多糖是由多个单糖分子缩合、失水而成,是一类分子结构复杂且庞大的糖类物质,广泛存在于自然界中。其被认为是一种重要的生物反应调节剂,具有多种生物活性功能,如降血糖、免疫调节、抗肿瘤等。植物中一般均能提取到多糖,但其结构不同,表现出的生物活性亦不同,目前未见国内外关于柞树皮多糖结构和用途的报道。
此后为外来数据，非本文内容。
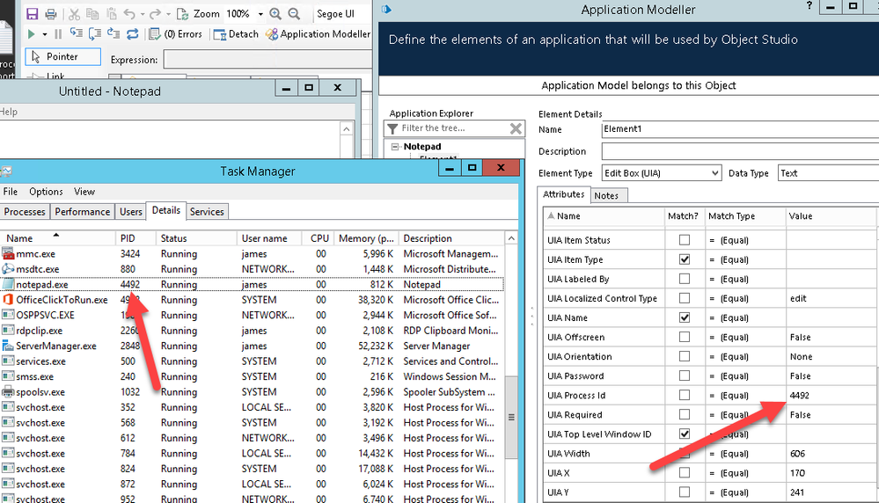879x503 pixels.
Task: Click the Detach button
Action: pyautogui.click(x=235, y=34)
抗氧化是许多植物有效成分均具有的生物活性,并且是预防衰老的重要步骤,多篇文献报道菟丝子多糖、甜菜树多糖等多糖也均具有较好的抗氧化活性。[叶春林、KHUDOYBERDIEV, Ilkhomjon,陈颖,李瀚鑫. 菟丝子多糖的抗氧化活性和抑制肿瘤细胞增殖的研究[J]. 河南工业大学学报(自然科学版), 2020, v.41;No.197(05):79-84.]通过实验得到菟丝子多糖对DPPH自由基和羟基自由基的清除率随质量浓度的增大而升高,对于DPPH自由基,菟丝子多糖的IC50为0. 25 mg /mL,Vc 的IC50为 0. 26 mg /mL,说明菟丝子多糖具有很强的DPPH 自由基清除能力,且与 Vc作用很接近。对于羟基自由基,菟丝子多糖的IC50为0. 36 mg /mL,Vc 的 IC50为 0. 29 mg /mL,表明菟丝子多糖具有强的羟自由基清除活性。以上均表明菟丝子多糖具有较好的抗氧化活性。为探究柞树皮多糖的抗氧化活性,本专利对其DPPH自由基清除活性、总还原力、ABTS自由基清除活性展开了研究。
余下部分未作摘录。